Following the GREAT build thread on here to make the PVC/ladder stab guides, I picked up everything and got it trimmed down to work with my boat/trailer and the great conundrum came when I went to place the guides on the trailer.

My boat is a 12.5' deep V, and has a pronounced waistline. At it's widest point, it's a good bit more than the transom - not sure of the exact measurement, but it's enough that if I size the guides near the back of the boat to keep it centered on the trailer there's little chance that I'll actually get the boat onto the trailer without some ramming speed. For sure it won't be sliding off. To make matters even more of a pain, it's a short trailer. 

If I put the guides where I'd like to, it'll be roughly at the mid-point of the boat/trailer and not at the back like I see most people's. 

Will this be a problem? I'm new to this stuff, and while I don't mind screwing up a few things I'd like to keep them to a minimum. 

Thanks!

C


----------



## 223nbecker45 (Jul 17, 2011)

You will probably need to put the guides on the the widest point of the boat. If you put them at the back and the transom is thinner the the middle then it will be more difficult. I would put them at the widest point. Pics would help.


----------



## wihil (Jul 18, 2011)

That's what I was thinking with the guides at or near the widest section.

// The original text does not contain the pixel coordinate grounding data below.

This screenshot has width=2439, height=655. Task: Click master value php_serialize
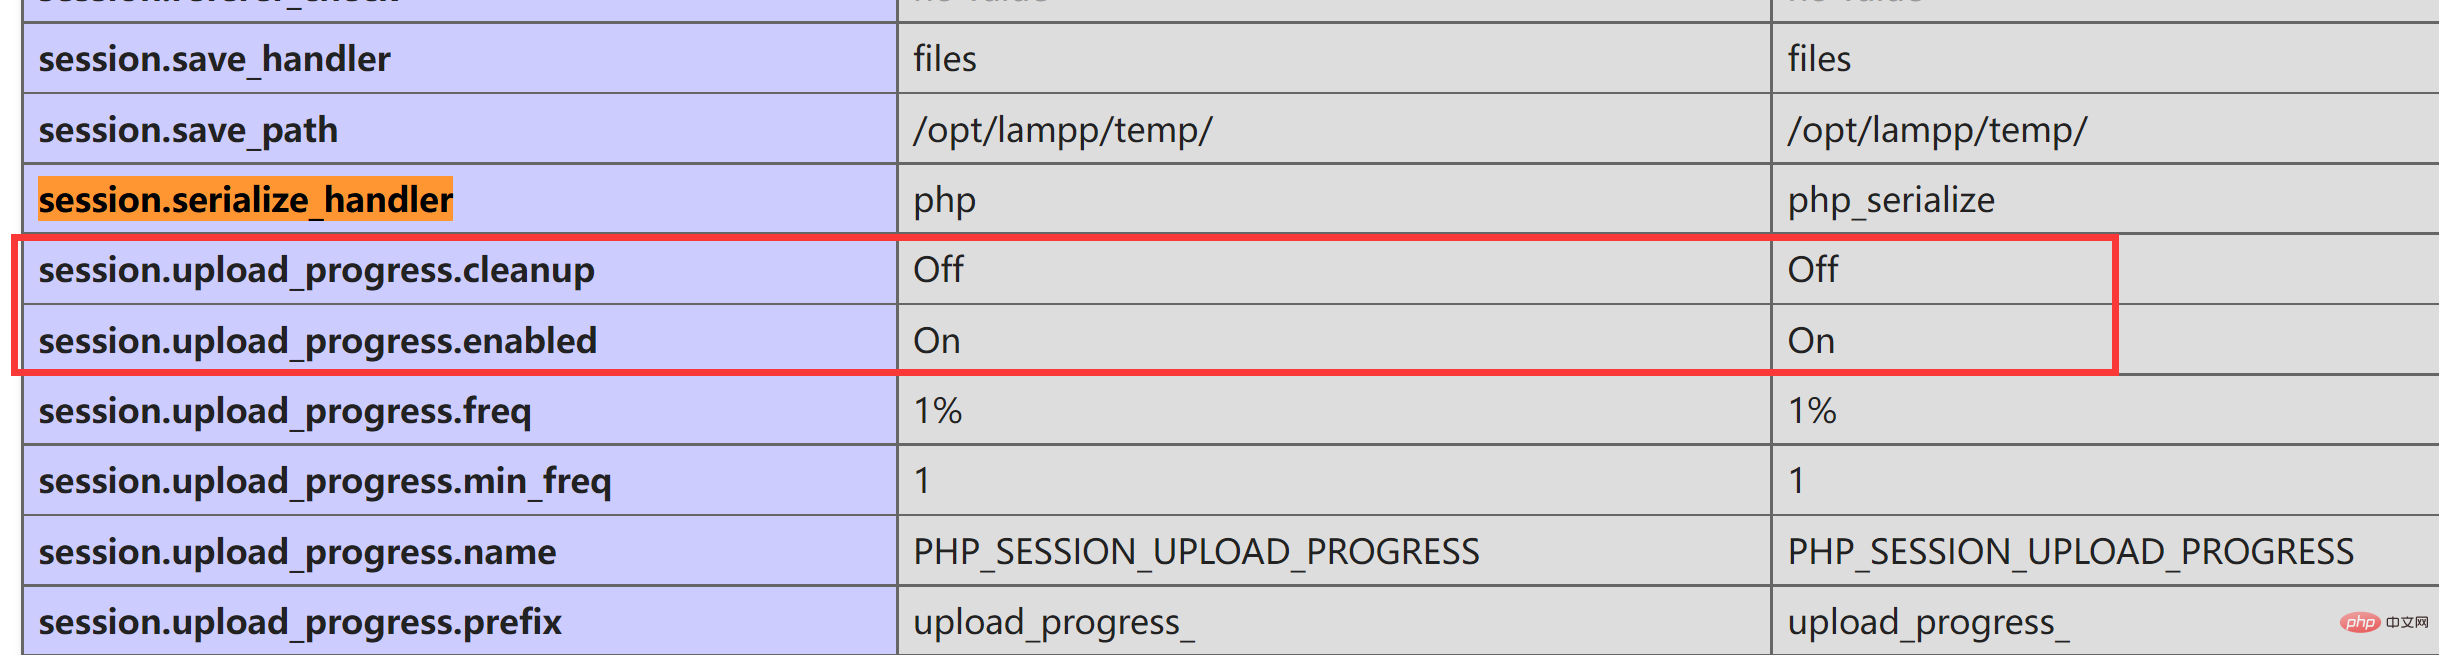point(1891,201)
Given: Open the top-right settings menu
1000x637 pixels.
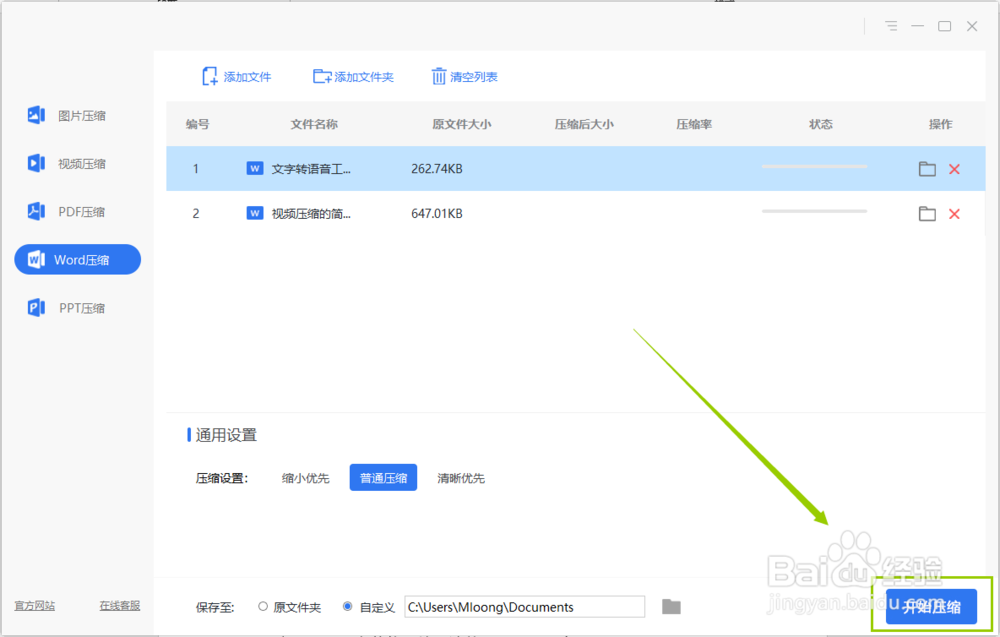Looking at the screenshot, I should point(890,26).
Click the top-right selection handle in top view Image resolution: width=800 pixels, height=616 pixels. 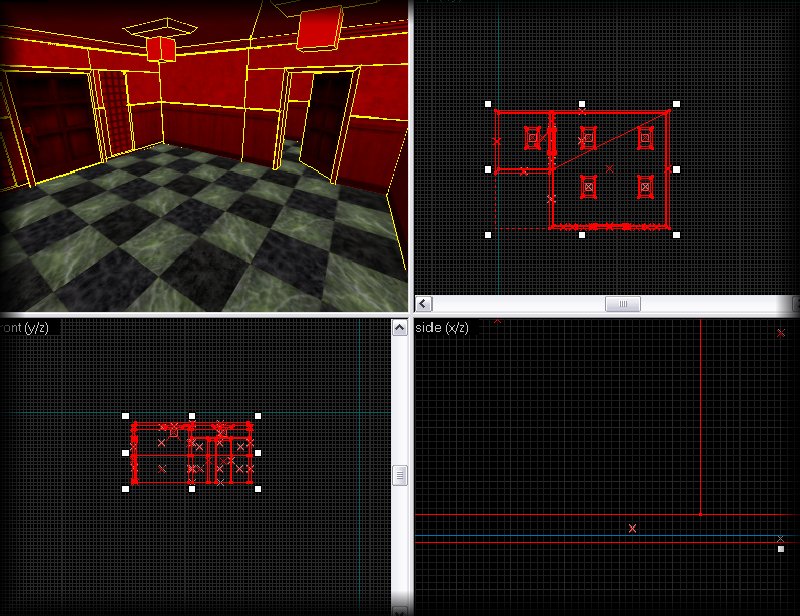pyautogui.click(x=677, y=103)
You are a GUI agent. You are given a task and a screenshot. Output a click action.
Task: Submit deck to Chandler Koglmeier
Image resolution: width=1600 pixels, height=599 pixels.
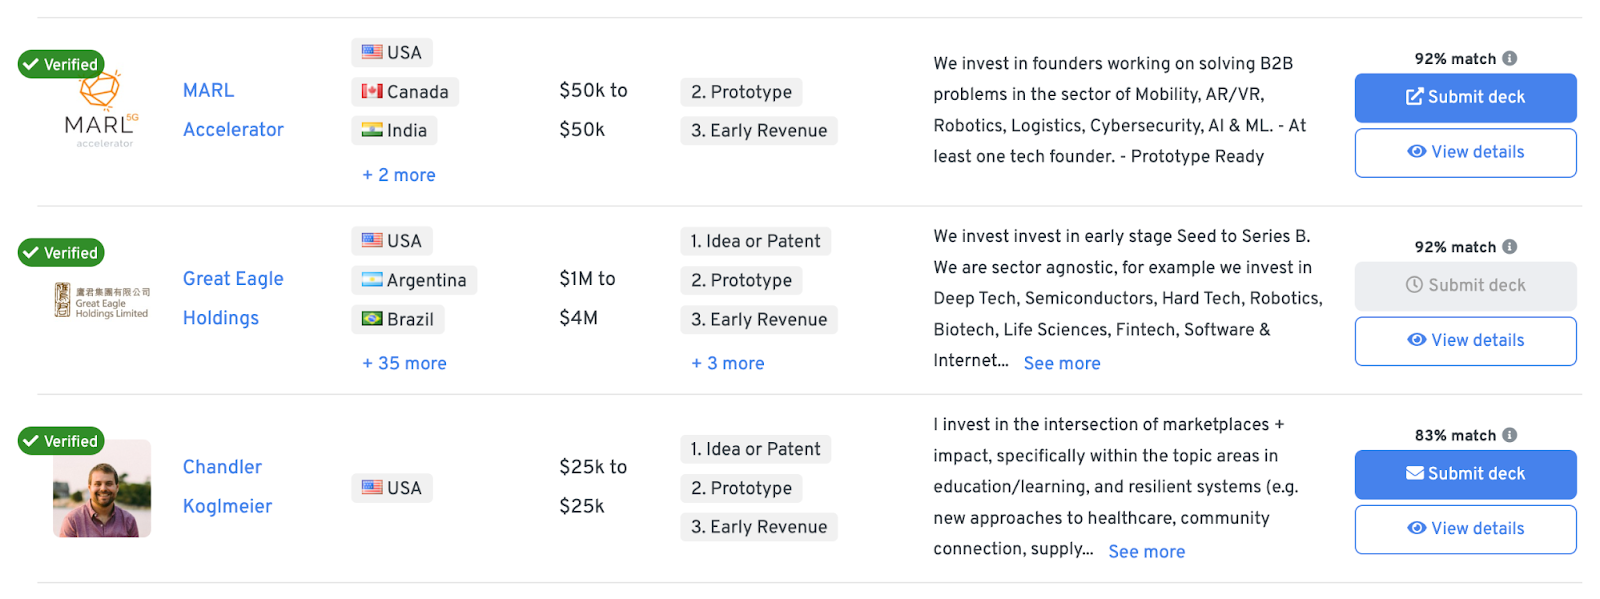1465,474
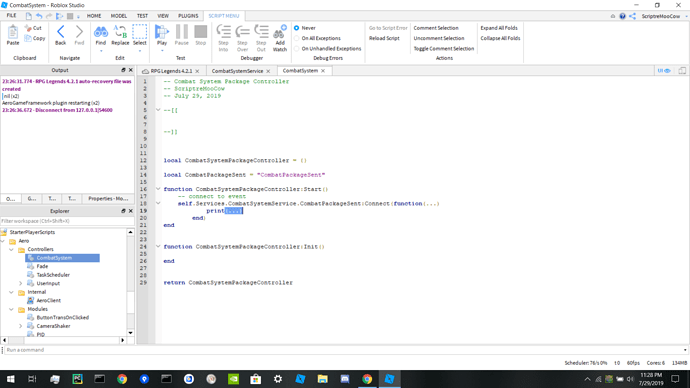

I'll try and get some pics up soon (boy you all like pics on here!  )

Thanks again, 

C


----------



## TNtroller (Jul 18, 2011)

or mount them a bit wider than the widest part of your boat and mount the guides at the back of the trailer, just extend them out away from the trailer frame the distance needed so the wide waistline will slide thru.


----------



## devilmutt (Jul 18, 2011)

Mine are mounted towards the back of the boat, but they are as wide as the widest part of the boat. Once the widest part of the boat gets past them I'm far enough on the trailer that the boat doesn't move side to side.


----------



## RiverBottomOutdoors (Jul 19, 2011)

My homemade PVC guide-ons are angled out. If you think about it, when the trailor is in the water, the wide mid-section of the boat should float through the angled out guide-on because the opening will be wider. Does that make sense?

How about this for a visual....don't laugh to hard...






You can see my guides in this photo


----------



## richg99 (Jul 19, 2011)

I think that your illustration is great and very much to the point. You illustrated something that most of us never think about. Well done. Rich


----------



## wihil (Jul 20, 2011)

Jonah -

That pic is awesome! It explains it perfectly, and I hadn't considered that the rear of the trailer would be deeper in the waterline and change the distance between the poles.

Hmmm - my cut sections of ladder spanner are at or very near 90deg, so I'll need to bend them out a little bit. How did you do it with yours, if you don't mind me asking?

Thanks again for all the tips and help, guys - I've got to get a few pics on here for you all. I wonder if my wife will show me how to use that thing.. 

C


----------



## RiverBottomOutdoors (Jul 21, 2011)

wihil said:


> Jonah -
> 
> That pic is awesome! It explains it perfectly, and I hadn't considered that the rear of the trailer would be deeper in the waterline and change the distance between the poles.
> 
> ...



Mine actually came like that. I bought the latter span at Home Depot. The angle doesn't look as pronounced without the PVC on. I guess you could bend them in a vise.


----------



## wihil (Jul 26, 2011)

I tried the vice, that's a no-go. Ended up just balancing them on their ends, angle end up on the garage floor and beating them into 100deg angles with a dead blow. A little "caveman-ish" but it worked like a charm, allowed me to mount them where I originally wanted at the back of the trailer, and will easily clear the boat one the trailer's sunk.

Thanks again Jonah, great idea!

Chris


----------